**Requirements**
Count the lines of the records below that contain the string "file". Give only the number.

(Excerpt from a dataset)
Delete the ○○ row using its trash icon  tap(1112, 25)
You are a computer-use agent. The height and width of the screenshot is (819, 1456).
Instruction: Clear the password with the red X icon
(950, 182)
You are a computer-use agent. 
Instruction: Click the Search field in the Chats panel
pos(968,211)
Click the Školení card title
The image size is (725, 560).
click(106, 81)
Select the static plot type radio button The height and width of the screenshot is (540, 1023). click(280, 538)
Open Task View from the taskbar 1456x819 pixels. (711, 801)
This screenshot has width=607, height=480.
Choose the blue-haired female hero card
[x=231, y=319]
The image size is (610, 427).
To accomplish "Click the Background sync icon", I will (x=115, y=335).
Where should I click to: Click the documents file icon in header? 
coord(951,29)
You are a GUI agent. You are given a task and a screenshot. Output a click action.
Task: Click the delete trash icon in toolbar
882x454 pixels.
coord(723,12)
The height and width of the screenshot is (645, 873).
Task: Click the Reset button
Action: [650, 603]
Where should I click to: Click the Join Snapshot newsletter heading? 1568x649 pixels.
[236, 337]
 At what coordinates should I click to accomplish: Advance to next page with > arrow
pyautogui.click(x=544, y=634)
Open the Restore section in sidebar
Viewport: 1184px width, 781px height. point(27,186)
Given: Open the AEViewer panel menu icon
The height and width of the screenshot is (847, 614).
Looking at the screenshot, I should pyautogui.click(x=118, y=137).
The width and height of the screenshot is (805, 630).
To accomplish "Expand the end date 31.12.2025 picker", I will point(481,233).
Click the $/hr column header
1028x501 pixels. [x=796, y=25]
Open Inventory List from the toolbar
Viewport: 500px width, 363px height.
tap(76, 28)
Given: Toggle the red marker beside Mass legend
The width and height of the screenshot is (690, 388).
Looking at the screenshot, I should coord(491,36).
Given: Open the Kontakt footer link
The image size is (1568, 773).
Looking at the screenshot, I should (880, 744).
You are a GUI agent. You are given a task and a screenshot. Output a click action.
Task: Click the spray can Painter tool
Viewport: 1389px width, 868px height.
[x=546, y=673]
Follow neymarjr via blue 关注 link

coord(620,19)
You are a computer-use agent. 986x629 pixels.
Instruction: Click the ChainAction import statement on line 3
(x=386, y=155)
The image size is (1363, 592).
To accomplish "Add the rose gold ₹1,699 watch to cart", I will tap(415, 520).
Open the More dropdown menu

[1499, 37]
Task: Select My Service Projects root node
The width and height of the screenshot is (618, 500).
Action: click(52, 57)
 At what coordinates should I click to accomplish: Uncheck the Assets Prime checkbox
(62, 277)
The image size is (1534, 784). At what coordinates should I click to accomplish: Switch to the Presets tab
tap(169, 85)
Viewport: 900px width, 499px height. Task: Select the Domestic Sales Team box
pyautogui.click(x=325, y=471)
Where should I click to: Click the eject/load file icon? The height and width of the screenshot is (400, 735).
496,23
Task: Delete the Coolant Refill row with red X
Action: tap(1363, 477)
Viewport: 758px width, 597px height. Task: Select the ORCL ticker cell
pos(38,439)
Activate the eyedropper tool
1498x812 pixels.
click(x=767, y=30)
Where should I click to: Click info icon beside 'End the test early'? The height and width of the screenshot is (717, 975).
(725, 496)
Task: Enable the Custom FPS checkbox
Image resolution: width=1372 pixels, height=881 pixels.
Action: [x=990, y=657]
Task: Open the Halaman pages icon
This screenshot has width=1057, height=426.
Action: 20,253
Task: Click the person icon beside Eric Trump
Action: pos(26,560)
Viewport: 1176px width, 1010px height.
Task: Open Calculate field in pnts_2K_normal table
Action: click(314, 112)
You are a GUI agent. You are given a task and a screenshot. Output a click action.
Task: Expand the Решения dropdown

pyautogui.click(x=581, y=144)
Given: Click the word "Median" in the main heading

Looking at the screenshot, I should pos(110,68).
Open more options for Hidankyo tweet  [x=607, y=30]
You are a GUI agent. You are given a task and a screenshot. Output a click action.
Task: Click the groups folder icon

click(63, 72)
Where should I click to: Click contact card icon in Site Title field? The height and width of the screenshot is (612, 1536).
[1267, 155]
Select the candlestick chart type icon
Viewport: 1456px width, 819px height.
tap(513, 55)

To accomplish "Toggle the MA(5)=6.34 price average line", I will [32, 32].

**Solution to the exercise**
2